Be it enacted by the General Assembly of the State of South Carolina:
SECTION 1. Article 1, Chapter 47, Title 40 of the S.C. Code is amended by adding:
Section 40-47-205. (A) For the purposes of this section:
(1) "Biological sex" means the biological indication of male and female in the context of reproductive potential or capacity, such as sex chromosomes, naturally occurring sex hormones, gonads and nonambiguous internal and external genitalia present at birth, without regard to an individual's psychological, chosen, or subjective experience of gender.
(2) "Gender" means the psychological, behavioral, social, and cultural aspects of being male or female.
(3) "Gender transition" means the process in which a person goes from identifying with and living as a gender that corresponds to the person's biological sex to identifying with and living as a gender different from the person's biological sex and may involve social, legal, or physical changes.
(4) "Irreversible gender reassignment surgery" means a medical procedure performed for the purpose of assisting an individual with a gender transition, including, but not limited to:
(a) penectomy, orchiectomy, vaginoplasty, clitoroplasty, or vulvoplasty for biologically male patients or hysterectomy or ovariectomy for biologically female patients;
(b) metoidioplasty, phalloplasty, vaginectomy, scrotoplasty, or implantation of erection or testicular prostheses for biologically female patients; and
(c) augmentation mammoplasty for biologically male patients and subcutaneous mastectomy for female patients.
(B) A physician may not provide irreversible reassignment surgery to a minor.

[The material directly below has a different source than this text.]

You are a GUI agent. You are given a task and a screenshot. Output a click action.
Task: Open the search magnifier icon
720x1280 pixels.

(C) A physician may not prescribe or administer puberty blocking medication to stop or delay normal puberty, supraphysiologic doses of testosterone or other androgens to females, or supraphysiologic doses of estrogen to males for the purpose of attempting to alter the appearance of or affirm the minor's perception of his gender if that appearance or perception is inconsistent with the minor's biological sex.

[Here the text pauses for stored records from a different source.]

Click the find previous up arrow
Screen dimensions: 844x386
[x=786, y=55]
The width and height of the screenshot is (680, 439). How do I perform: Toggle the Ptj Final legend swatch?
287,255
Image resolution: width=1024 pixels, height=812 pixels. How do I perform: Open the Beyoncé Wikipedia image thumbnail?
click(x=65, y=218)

(D) A physician may provide to a minor:
(1) services to a minor born with a medically verifiable disorder of sex development, including, but not limited to, an individual with external biological sex characteristics that are irresolvably ambiguous;
(2) services provided when a physician has otherwise diagnosed a disorder of sexual development and has determined through genetic or biochemical testing that the individual does not have normal sex chromosome structure, sex steroid hormone production or sex steroid hormone action;
(3) treatment for an infection, injury, disease, or disorder that has been caused or exacerbated by the performance of a gender transition procedure, whether or not the gender transition procedure was performed in accordance with state or federal law; and
(4) any procedure undertaken because the minor suffers from a physical disorder, physical injury, or physical illness that would place the individual in imminent danger of death or the impairment of a major bodily function unless surgery is performed.
SECTION 2. This act takes effect upon approval by the Governor.